I have not really written much about this podcasting thing, and believe me, I could write volumes… I’ve been experimenting with the concept for years and years now. It’s nice that the tools to make it easy are starting to show up…

Adam has got iPodder.org as sort of a hub for this “iPodder platform” and podcasting stuff, which is really starting to catch on. Many of my old scripts to automagically download content are no longer needed as RSS 2.0 feeds with enclosures are starting to appear.

This is all just the beginning. Sure, I’ve got my “little” stuff over in the Audio section, but I’m not really pushing it, I’m more of a kickstarter, and things have been sufficiently kicked…

Just today I was discussing VoIP with someone and they said that their office phone system, which uses VoIP, sends you your voicemail as an email with a wav file attached. Sounds nice, but why not provide an RSS feed of your voicemail with enclosures, so you could sync your iPod as you run out the door, and listen to all of your voicemail on the go. Crazy idea? Maybe…. The point is, there are many applications we might not have thought of yet.

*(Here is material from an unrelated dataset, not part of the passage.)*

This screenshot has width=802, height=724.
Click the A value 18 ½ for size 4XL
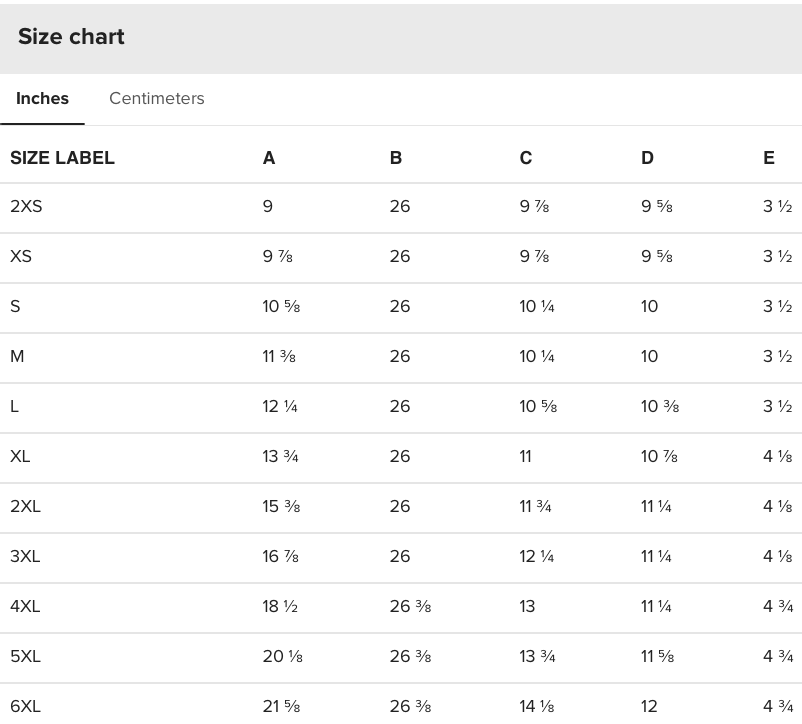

There’s getting to be more daily shows/audioblogs now, and my time is being stretched. (I currently drive about 90 minutes a day and really don’t want that to increase!) I wonder how this will work. Will there be just a few well known shows? Will people shorten their shows? I mean, in 1997 there were a handful of weblogs, and you could read them all during your lunch break, but now we use aggregators to subscribe to hundreds of feeds, and we always have new content, and we rely on being pointed to the good stuff. Perhaps as more people listen we’ll just get into the mode of hitting the episodes that interest us. It’s an interesting problem. I won’t get into the audio/search/metadata thingy right now, as that’s something for another time.

Thank you, and goodnight…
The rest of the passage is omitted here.